What is required
Look through the records below for lines containing the string "will", and report how many there are, nothing else.

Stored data

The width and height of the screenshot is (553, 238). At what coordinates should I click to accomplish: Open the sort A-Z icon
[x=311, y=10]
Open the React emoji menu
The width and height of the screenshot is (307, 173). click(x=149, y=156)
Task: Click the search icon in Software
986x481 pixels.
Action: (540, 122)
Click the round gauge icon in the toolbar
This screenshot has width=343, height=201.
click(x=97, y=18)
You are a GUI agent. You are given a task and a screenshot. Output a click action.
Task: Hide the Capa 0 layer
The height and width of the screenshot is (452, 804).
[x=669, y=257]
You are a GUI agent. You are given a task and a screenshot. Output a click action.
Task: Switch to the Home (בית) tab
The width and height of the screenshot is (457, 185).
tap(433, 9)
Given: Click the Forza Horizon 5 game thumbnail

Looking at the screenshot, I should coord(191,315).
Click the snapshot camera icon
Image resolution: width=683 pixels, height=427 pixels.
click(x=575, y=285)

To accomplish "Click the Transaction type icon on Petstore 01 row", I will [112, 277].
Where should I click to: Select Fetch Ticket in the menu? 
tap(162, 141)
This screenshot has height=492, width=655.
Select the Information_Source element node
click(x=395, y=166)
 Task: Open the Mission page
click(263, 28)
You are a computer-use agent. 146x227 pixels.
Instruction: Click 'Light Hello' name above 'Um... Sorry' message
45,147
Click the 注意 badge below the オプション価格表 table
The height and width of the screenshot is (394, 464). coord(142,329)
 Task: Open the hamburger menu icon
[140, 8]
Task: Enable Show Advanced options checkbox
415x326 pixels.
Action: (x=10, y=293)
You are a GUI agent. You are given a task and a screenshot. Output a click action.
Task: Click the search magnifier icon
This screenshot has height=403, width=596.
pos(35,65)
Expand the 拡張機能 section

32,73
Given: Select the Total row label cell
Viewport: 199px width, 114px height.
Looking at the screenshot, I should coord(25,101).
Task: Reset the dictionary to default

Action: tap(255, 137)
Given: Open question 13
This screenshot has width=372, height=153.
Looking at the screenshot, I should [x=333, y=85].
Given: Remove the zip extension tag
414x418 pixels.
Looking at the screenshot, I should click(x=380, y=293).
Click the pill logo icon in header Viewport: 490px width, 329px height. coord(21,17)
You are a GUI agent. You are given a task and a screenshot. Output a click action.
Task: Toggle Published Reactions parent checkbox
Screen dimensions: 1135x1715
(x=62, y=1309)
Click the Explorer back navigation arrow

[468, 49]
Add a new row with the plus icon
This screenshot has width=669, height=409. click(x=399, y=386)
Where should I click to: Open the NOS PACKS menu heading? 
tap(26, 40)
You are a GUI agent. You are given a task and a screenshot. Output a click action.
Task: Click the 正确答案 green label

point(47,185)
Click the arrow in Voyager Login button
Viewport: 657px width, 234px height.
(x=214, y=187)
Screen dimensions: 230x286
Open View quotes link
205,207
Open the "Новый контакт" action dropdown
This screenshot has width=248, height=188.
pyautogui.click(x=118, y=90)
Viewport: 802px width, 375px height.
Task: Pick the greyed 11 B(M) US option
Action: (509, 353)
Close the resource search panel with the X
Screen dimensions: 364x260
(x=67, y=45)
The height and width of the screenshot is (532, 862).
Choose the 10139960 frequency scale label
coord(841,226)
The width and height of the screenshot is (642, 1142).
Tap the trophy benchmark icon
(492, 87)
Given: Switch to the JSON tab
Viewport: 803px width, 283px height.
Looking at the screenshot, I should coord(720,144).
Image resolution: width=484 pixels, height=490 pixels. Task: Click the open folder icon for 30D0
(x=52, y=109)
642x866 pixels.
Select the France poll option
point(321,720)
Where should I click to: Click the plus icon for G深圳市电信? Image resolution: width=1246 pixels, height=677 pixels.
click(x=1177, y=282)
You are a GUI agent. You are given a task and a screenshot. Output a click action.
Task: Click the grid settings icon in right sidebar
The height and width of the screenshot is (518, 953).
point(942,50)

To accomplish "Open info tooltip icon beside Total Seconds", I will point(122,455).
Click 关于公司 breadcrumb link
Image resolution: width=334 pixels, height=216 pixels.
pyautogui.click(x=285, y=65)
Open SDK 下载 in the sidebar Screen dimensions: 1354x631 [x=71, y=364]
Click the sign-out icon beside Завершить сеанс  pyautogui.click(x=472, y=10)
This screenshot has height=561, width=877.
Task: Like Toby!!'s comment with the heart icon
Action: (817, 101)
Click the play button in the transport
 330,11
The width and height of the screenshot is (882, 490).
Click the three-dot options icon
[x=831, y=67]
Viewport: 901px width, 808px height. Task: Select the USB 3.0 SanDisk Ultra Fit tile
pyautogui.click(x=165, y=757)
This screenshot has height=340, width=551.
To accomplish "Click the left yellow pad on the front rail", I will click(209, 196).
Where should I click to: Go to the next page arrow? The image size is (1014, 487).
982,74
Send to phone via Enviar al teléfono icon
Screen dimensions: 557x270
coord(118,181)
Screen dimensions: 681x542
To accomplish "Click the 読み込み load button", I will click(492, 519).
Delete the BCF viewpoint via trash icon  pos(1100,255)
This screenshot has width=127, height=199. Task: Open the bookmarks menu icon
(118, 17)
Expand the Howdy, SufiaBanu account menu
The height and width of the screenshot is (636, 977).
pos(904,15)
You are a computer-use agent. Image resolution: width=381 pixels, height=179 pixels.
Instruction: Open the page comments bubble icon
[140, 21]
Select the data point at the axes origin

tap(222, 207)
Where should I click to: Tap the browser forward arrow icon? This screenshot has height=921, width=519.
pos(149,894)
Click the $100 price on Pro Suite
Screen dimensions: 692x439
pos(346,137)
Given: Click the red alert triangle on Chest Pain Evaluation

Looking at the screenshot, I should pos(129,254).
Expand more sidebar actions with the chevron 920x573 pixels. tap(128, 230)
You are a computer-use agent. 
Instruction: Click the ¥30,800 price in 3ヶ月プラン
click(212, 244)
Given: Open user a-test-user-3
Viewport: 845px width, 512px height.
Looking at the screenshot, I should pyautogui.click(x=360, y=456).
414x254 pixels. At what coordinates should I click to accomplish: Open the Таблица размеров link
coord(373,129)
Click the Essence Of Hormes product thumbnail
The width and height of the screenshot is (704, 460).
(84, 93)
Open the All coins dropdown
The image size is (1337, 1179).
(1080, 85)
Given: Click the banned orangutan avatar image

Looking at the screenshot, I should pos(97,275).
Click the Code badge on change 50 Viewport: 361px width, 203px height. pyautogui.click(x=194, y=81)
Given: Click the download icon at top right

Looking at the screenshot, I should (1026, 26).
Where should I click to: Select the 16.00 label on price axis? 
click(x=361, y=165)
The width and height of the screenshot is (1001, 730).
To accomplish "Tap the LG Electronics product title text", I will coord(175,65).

Response for this exercise
5